12Nonobstant le désir de paix qu’ils arborent, les partisans d’une paix perpétuelle préparent ainsi souvent des affrontements plus francs que ceux qu’ils décrient par ailleurs. Et peu importent les intentions sublimes dont ils parent leur lâcheté, et peu importe leur foi béate en l’autre, seules comptent en vérité les conséquences que leur mollesse peut avoir. Ce que nous savons après coup du désir qui oriente une vision géopolitique pacifiste du monde ressemble souvent au pire. Il est arrivé que le pire prenne la forme du nazisme avec ses camps d’extermination. Car les partisans d’une paix perpétuelle en condamnaient d’autres à goûter les fruits infâmes de leur lâcheté. Les résistants n’ont pas manqué, ni ici, ni là-bas. Espérons que les pacifistes d’hier – pour ne parler que d’eux – étaient bien aussi sourds qu’ils avaient l’air de l’être. Espérons qu’ils ne visaient pas, même inconsciemment – car l’inconscient n’est pas une excuse – les effets de leur surdité.

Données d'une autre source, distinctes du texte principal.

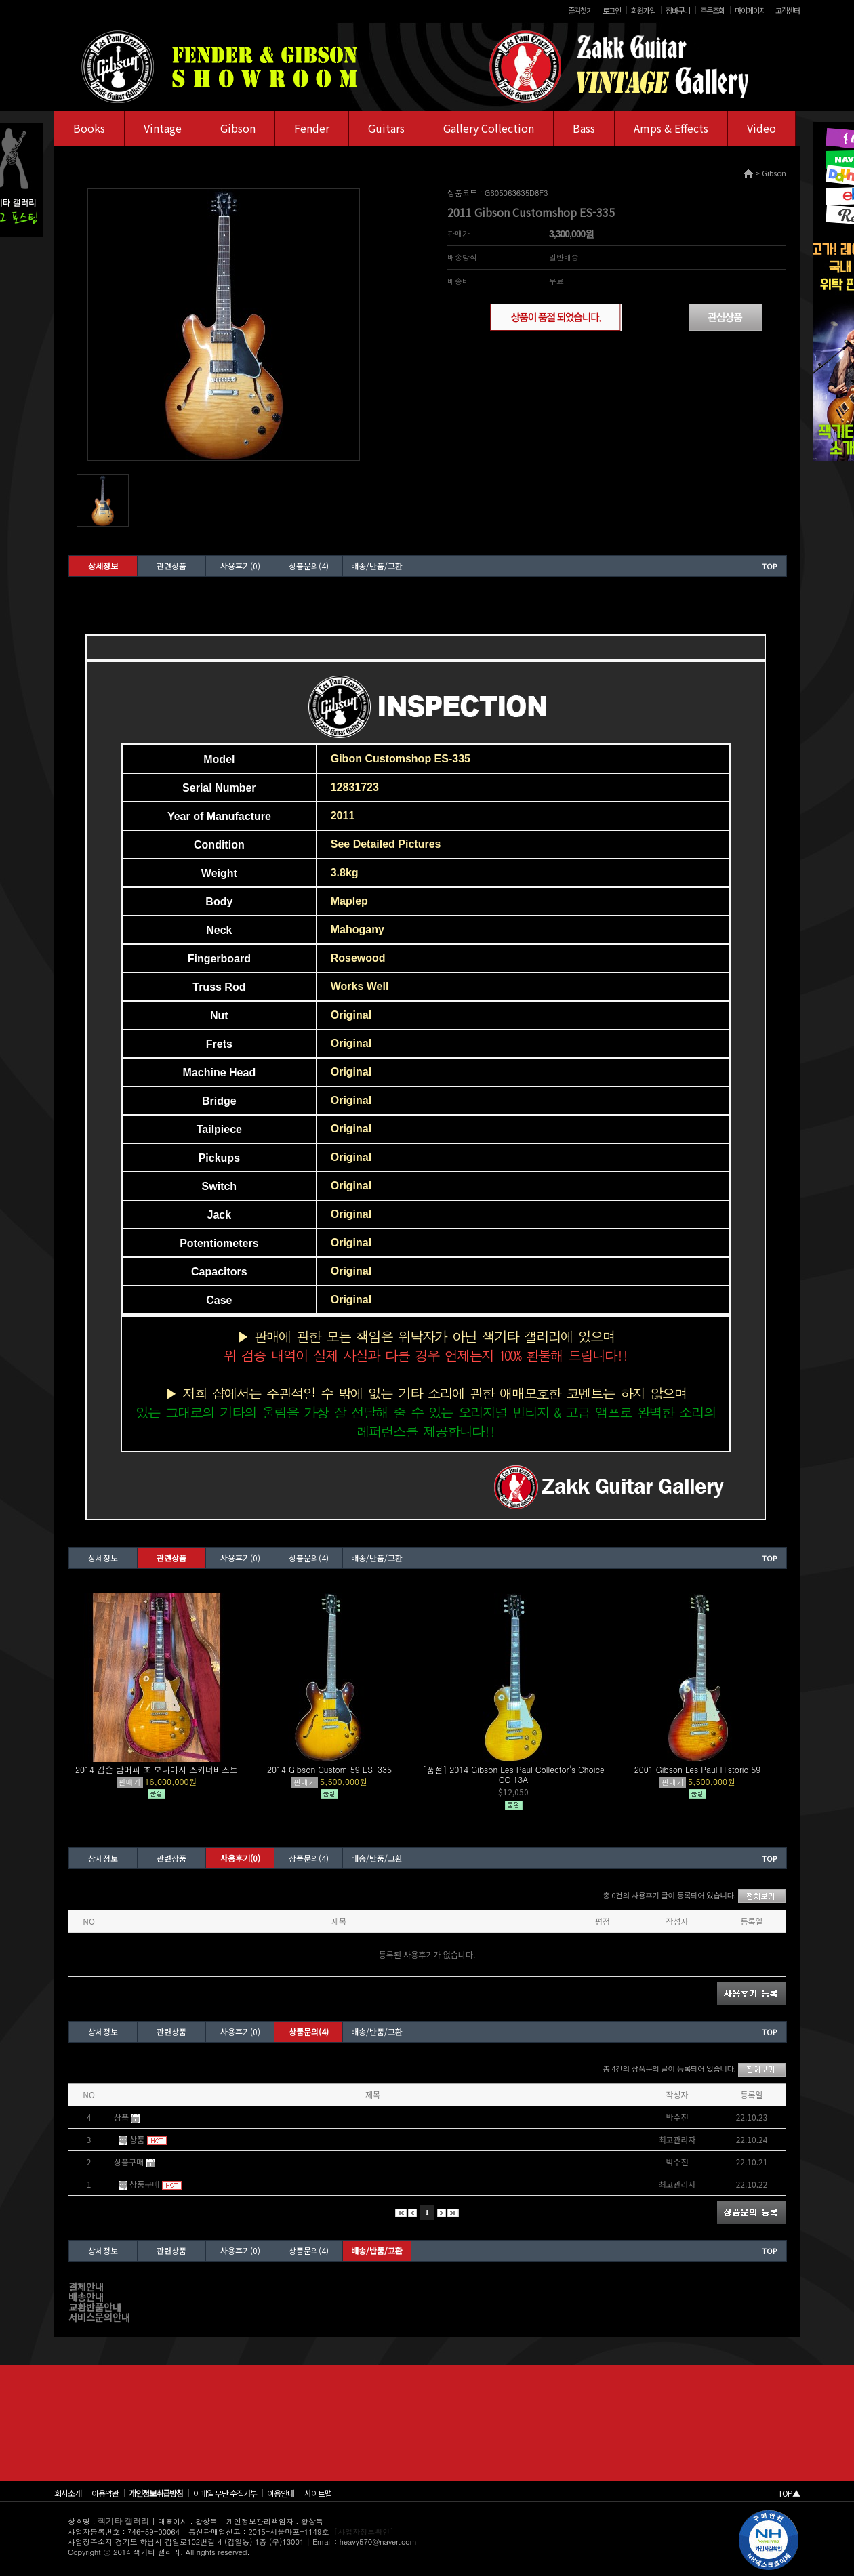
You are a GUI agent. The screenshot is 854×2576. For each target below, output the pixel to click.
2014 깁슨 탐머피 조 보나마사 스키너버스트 (156, 1769)
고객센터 (787, 10)
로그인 (612, 10)
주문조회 (712, 10)
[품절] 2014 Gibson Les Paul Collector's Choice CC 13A (513, 1774)
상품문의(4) (309, 565)
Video (761, 128)
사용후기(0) (240, 565)
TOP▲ (789, 2493)
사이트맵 (317, 2493)
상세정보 (103, 565)
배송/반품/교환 (377, 565)
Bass (584, 128)
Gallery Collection (488, 128)
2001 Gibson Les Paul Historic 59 (697, 1769)
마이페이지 (750, 10)
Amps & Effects (671, 128)
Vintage (163, 128)
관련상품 (171, 565)
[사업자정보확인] (364, 2532)
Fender (311, 128)
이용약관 (105, 2493)
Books (89, 128)
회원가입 (643, 10)
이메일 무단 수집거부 (225, 2493)
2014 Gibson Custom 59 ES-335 (329, 1769)
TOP (769, 565)
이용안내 (280, 2493)
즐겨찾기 (580, 10)
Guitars (386, 128)
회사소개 (67, 2493)
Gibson (238, 128)
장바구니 (678, 10)
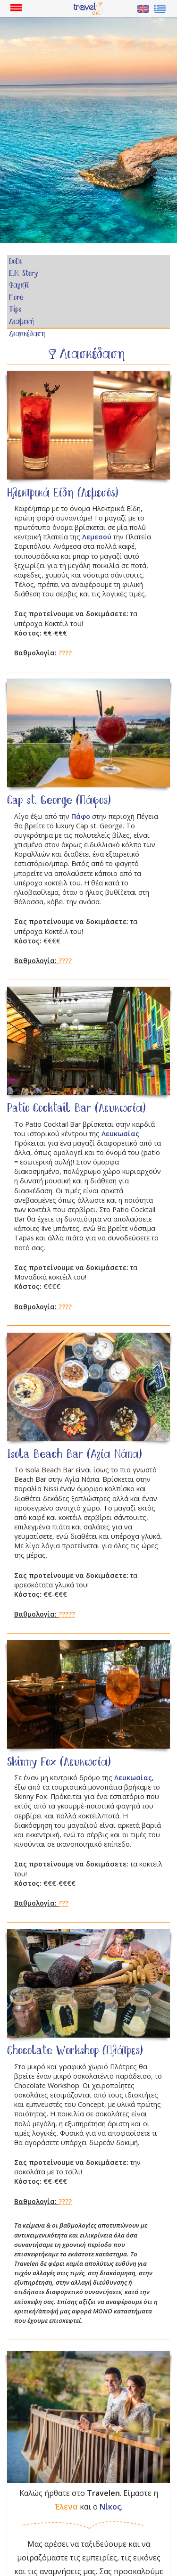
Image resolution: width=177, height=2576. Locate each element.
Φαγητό (19, 285)
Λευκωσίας (120, 1133)
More (16, 298)
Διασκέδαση (27, 334)
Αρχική (91, 9)
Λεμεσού (96, 536)
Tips (15, 309)
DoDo (15, 261)
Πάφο (80, 816)
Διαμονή (21, 322)
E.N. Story (23, 274)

13Car peut-être, y avait-il entre nos pacifistes avant guerre et les nazis contre lesquels ils refusaient de se battre un lien qu’on ne repère qu’à pousser jusqu’à leurs ultimes conséquences les positions dont ils s’enveloppaient. Et si nos pacifistes n’avaient pas été si sourds ni si aveugles au programme d’Hitler ? Et s’ils croyaient que la disparition des uns calmerait à tout jamais les appétits du crocodile fasciste, espérant que le crocodile négligerait, après cela, de s’attaquer à eux ?

Notes

  • [1]
    Hommage à Jean-Claude Milner, auteur Des penchants criminels de l’Europe démocratique, Paris, Verdier, 2003.
  • [2]
    Paul Reynaud, Le Figaro, 23 décembre 1936.
  • [3]
    Jean Vasseur-Despierriers, La France de 14 à nos jours, Paris, PUF, 1993.
  • [4]
    Alain Finkielkraut, Au nom de l’Autre, Paris, Gallimard, 2003.
  • [5]
    Néologisme de Lacan qui vient d’agalma. Désigne ce par quoi une chose semble éminemment séduisante et désirable.
  • [6]
    Lacan l’indique à propos de la cure analytique, mais c’est vrai aussi sur la scène internationale.
  • [7]
    Jacques Lacan note à de multiples reprises le ressort psychologique et par là imaginaire de ce genre d’affects.
  • [8]
    Jacques Lacan, « Le séminaire sur la “La lettre volée” », Écrits, Paris, Le Seuil, coll. « Points-Essais », p. 15.
  • [9]
    Dans un autre contexte, Jacques-Alain Miller démonte les mécanismes d’un tel rapport à l’autre. Cf. « Politique lacanienne », in La Cause freudienne, no 42, Paris, Le Seuil, 1999, p. 7-17.
  • [10]
    De Freud, la formule « Qui cède sur les mots cède sur les choses. »
  • [11]
    Par cette formule, Churchill s’adressait à Neville Chamberlain, à la suite des Accords de Munich.